Its Time To Take A Reality Check.
So last Friday my last case for the day was a bit of a challenge for me- not professionally but ethically. The patient was a 17 year old make who was dragged in by his mother- as he said he had been home sleeping on the couch when she had woken him up and brought him straight to the hospital for a consult. The boys sister is a current patient of mine and so is the mother- in fact we had just finished the treatment for the daughter and sent her home that evening when the mother had turned up after an hour with the son and wanted him to get treated too. I examined the boy and found him to be perfectly normal and healthy and I thought they would be happy to hear this. Boy was I wrong.
The patient’s mother argued with me for the next forty minutes are so on all the points she found deficient in her son while the kid sat there squirming in embarrassment. But the boy was clear on one thing- he did not want any treatment if I found him healthy- which I did. And I explained firmly to the mother that I don’t treat healthy patients but only sick patients whatever the pressure put on me and that’s that. After they left my cabin my colleague who had been eavesdropping the whole thing, wandered up to me shaking with suppressed laughter and asked wouldn’t it have been easier to make a show of agreeing and doing some minor procedure or other just to get the mother off the back rather than losing such valuable paying customers?
I shrugged and smiled and walked away- I just couldn’t explain to him in a few minutes how ever since I got into medicine it’s always been more than a way of making money for me. When I was young and in college I had always thought that I would be somewhere running a free clinic treating patients for free- never turning away anyone who came to me for help. In fact I had often fantasized about heading off to Sierra Leone or the Congo or the deepest darkest parts of the African rain forest where they had never seen a doctor and take to them the benefits of a doctor in the house. And after so many years when I look back at the path I have traversed and seen where I am now I am ashamed of myself. Where has that idealistic young doctor gone?
Like everyone else I have compromised for the sake of a good life, for ease of living, for savings for a future family which till now is a non-starter and might never even take place. And this incident reminded me once again of the man I might have been if only I didn’t fall prey to the temptations of leading an everyday life- of falling in love with a girl, marrying her, starting a family and having kids etc. I have let myself be seduced by the routine family life dream and forgot all the high ideals I once possessed and was so passionate about that I even got my parents reluctant permission to head off to the remote places once I graduated from college. And you know what? In the end the joke’s been on me- for the girls who I have abandoned the poor and needy for- every single one of them I have proposed to- have turned me down and some have even laughed at my audacity for aspiring so high.

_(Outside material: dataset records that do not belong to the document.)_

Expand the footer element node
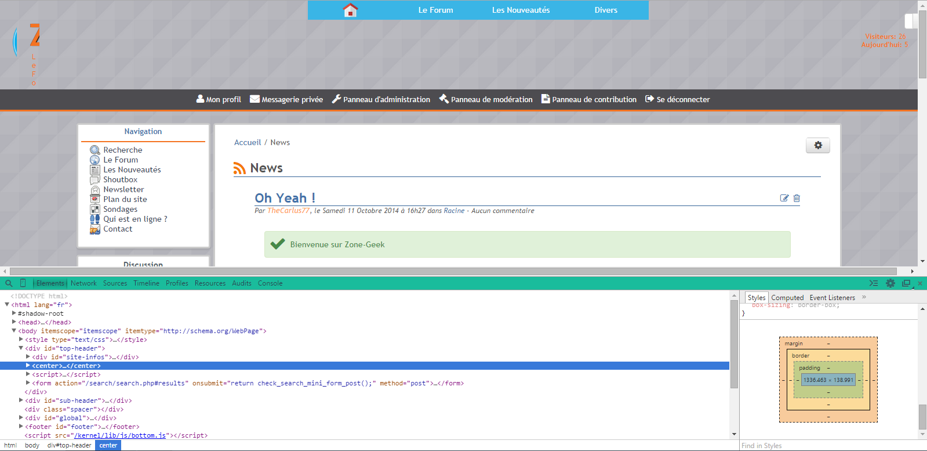The height and width of the screenshot is (451, 927). point(21,427)
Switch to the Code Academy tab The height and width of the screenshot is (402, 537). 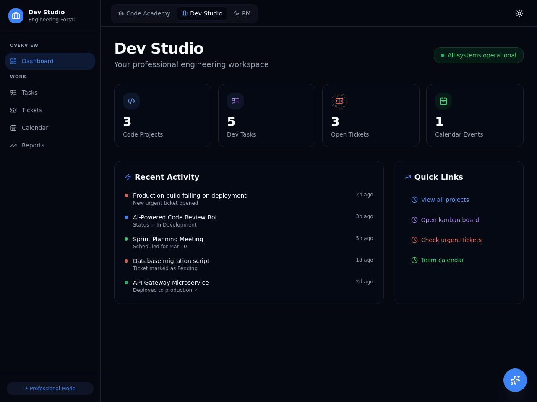144,13
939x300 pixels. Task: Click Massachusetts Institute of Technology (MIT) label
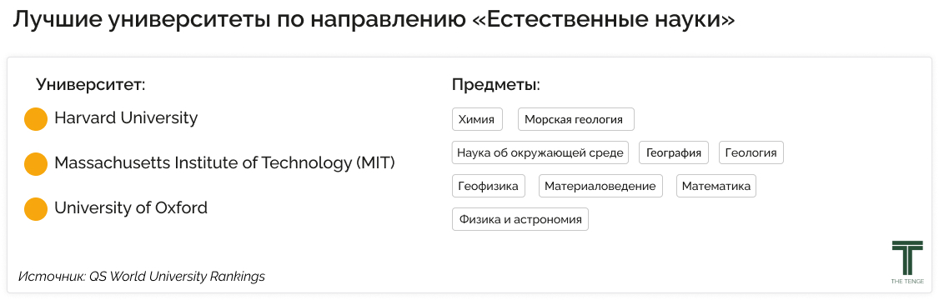click(224, 163)
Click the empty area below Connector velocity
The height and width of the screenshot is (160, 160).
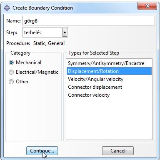109,119
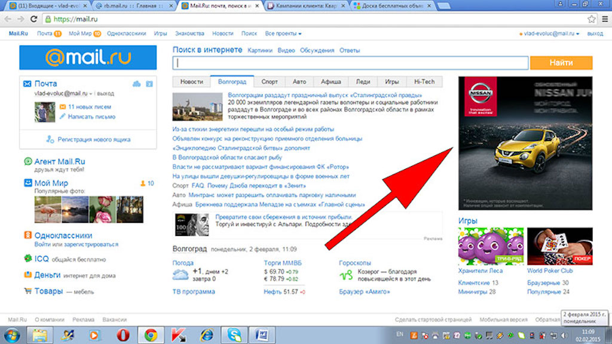
Task: Expand the mailbox switcher arrow in Почта box
Action: pyautogui.click(x=91, y=94)
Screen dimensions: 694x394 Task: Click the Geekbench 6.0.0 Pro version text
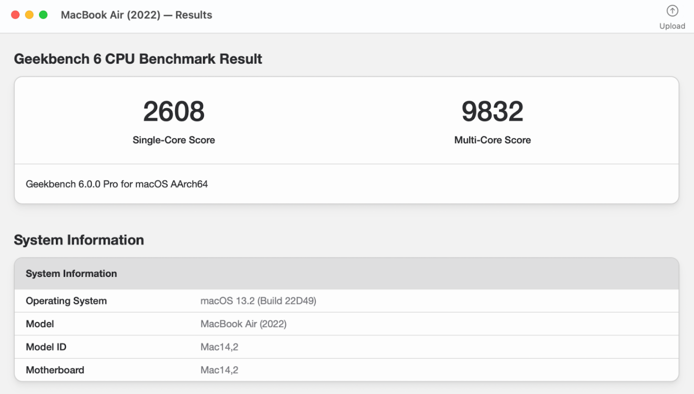point(117,184)
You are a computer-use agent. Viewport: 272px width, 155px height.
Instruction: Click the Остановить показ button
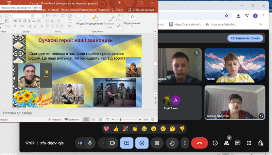pos(245,38)
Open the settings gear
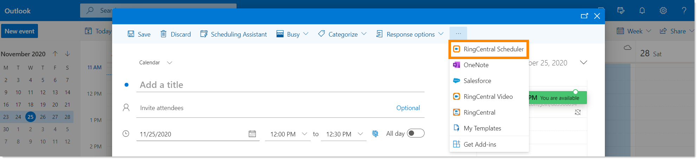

I think in retrospect that I have deserved this- for abandoning my higher purpose for baser emotions. God intended me for one thing- he made me a damn good surgeon just for one thing- to help those in pain, those who need me and I have completely turned away from that purpose to rush off after my own baser instincts. So maybe its time now for me to re-evaluate where I am and what I intend to do. As I type this I have simultaneously sent off my resume to medicines sans frontiers – that society of doctors who go into war zones to help the wounded – with a caveat that they send me where the fighting’s hardest and the need for doctors most desperate. If they pick me up then I am off to Afghanistan or Iraq or Syria and maybe I will have a purpose in life again and be respected by other people rather than be laughed at by silly girls for setting my sights so high.

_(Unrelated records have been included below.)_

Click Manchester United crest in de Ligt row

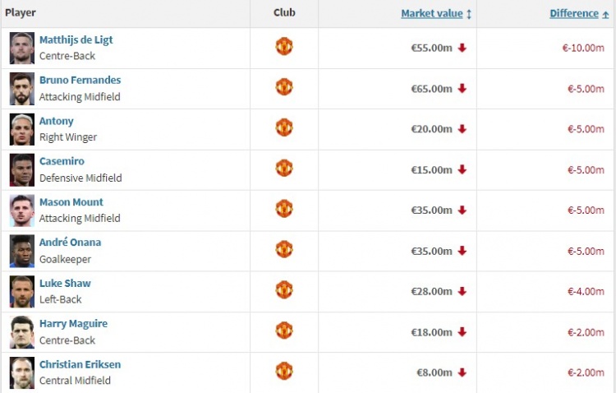tap(284, 46)
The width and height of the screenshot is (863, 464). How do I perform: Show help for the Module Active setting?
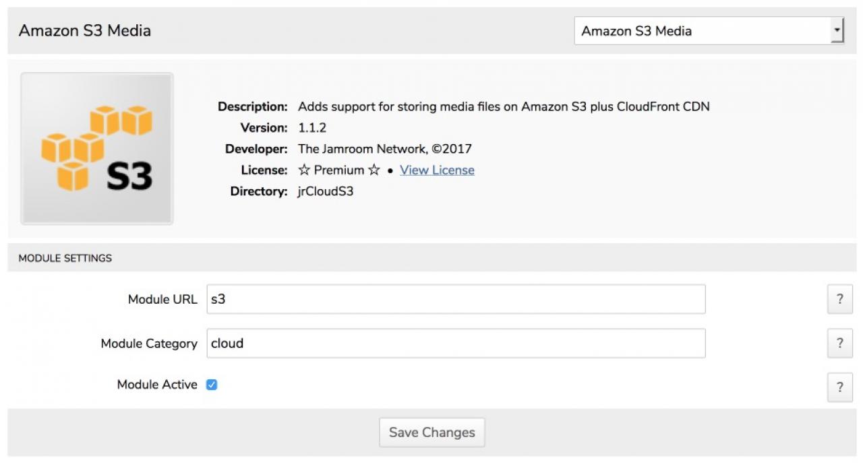click(839, 387)
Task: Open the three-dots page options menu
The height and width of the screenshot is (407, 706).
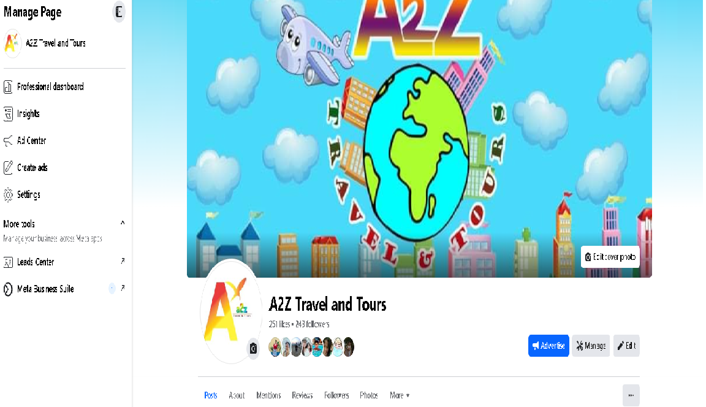Action: pos(631,395)
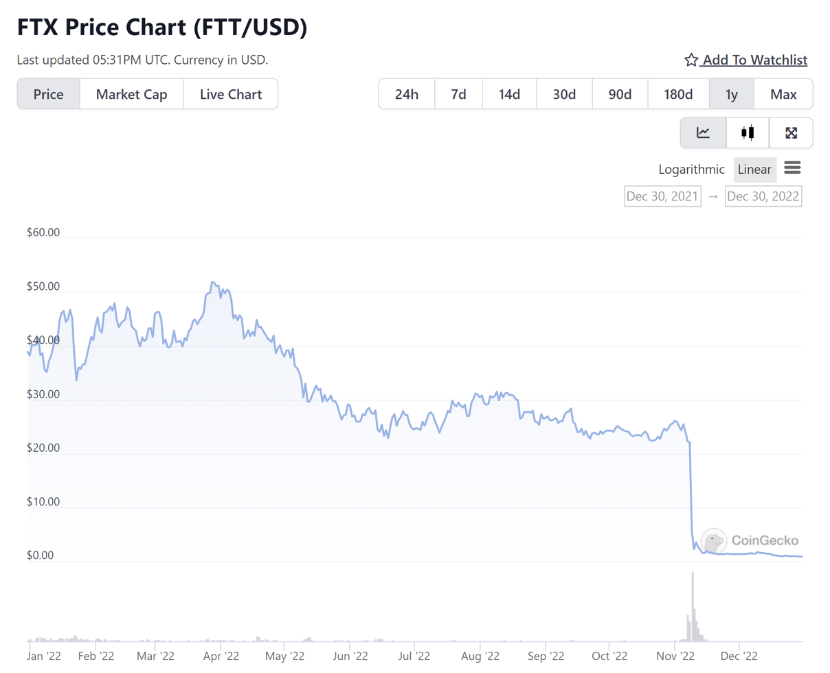Choose the 24h time range

point(407,94)
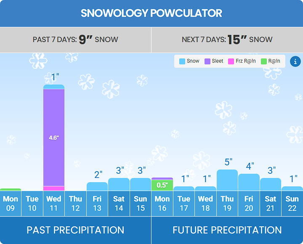Viewport: 303px width, 244px height.
Task: Click the blue info icon
Action: point(295,61)
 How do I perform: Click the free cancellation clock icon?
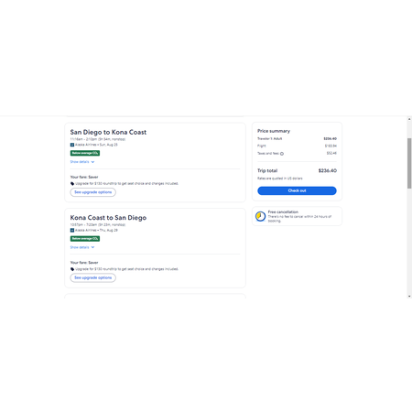pyautogui.click(x=260, y=216)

P.S For those who think this is a knee jerk reaction to my latest rejection – it is not. I have thought it through all evening and come to this decision. Leaving aside my heartbreak, one thing it has brought to my notice is that I am not really fit for a normal marital life if so many diverse girls keep finding something wrong with me and keep rejecting me. Can they all be wrong? Heck No, they can’t be. So, its not them- its me and it definitely does mean its time I went off into the jungle of equatorial Africa where I can be a giant among pygmies rather than be a guy who gets laughed at when proposing.